What is known is that broadband is a job stimulator, and considering North Carolina’s current broadband ranking is 41st out of 50 states, there is nowhere to go but up.  When businesses consider opening offices or facilities in a state, broadband can be an important deciding factor.  When companies like Time Warner Cable refuse to upgrade their broadband service, few digital businesses are going to consider making North Carolina their new home.

Clodfelter has enjoyed some non-broadband-related growth in his district — namely the brand spanking new $29 million Time Warner Cable headquarters office just constructed in Charlotte, Mecklenburg County.  Ironically, the same company that doesn’t want public dollars going to their potential competitors has no problem taking dollars themselves — the expansion in Charlotte was made possible in part by a Job Development Investment Grant from the State of North Carolina.  Job growth for Time Warner Cable?  Sure.  Job growth for companies that want better broadband?  Not so much.

Time Warner Cable's new $29 million dollar complex in Charlotte was made possible in part by a Job Development Investment Grant from the state government.

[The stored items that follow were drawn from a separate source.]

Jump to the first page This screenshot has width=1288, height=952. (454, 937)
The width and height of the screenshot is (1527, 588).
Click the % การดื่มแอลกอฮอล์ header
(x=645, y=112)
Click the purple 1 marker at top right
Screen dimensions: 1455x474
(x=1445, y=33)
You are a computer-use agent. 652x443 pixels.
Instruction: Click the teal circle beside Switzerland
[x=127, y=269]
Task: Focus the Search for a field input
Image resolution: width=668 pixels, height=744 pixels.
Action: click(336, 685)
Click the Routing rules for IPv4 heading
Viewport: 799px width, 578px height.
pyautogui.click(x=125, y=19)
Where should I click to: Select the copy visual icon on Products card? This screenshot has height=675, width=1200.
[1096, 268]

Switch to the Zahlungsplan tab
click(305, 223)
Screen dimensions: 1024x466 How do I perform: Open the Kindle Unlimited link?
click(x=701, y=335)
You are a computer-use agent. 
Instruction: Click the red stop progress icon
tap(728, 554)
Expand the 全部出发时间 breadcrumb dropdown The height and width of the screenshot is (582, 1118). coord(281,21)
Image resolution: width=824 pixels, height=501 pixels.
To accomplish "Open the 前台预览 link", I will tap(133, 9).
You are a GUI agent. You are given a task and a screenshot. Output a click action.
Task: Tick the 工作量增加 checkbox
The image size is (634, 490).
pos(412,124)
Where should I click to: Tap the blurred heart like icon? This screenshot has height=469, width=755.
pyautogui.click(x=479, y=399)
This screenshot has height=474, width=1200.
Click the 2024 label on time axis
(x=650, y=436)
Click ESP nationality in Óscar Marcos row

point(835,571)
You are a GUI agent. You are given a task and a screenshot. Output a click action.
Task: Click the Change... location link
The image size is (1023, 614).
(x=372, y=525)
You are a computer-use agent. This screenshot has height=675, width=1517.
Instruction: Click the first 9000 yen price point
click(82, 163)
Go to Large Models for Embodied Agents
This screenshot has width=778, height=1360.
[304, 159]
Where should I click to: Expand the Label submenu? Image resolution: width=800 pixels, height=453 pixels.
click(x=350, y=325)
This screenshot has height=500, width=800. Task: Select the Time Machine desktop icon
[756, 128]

Next, Committee member Rep. Pryor Gibson (D-Anson, Union Counties) is, as we pointed out in the last action alert, a Time Warner Cable Contractor — and that was an understatement.  We made a Freedom of Information Act request to obtain additional information about Rep. Gibson’s interests outside his legislative duties.  According to his 2008 Statement of Economic Interest, under Job Title/Employer, Gibson prioritizes:

  1. Manager, Time Warner Cable Construction
  2. Legislator, NC General Assembly
  3. self-employed, builder.

Gibson lists his job titles starting with "Time Warner Cable Contractor" in this Statement of Economic Interest obtained through a Freedom of Information Request (click to see the entire document - PDF)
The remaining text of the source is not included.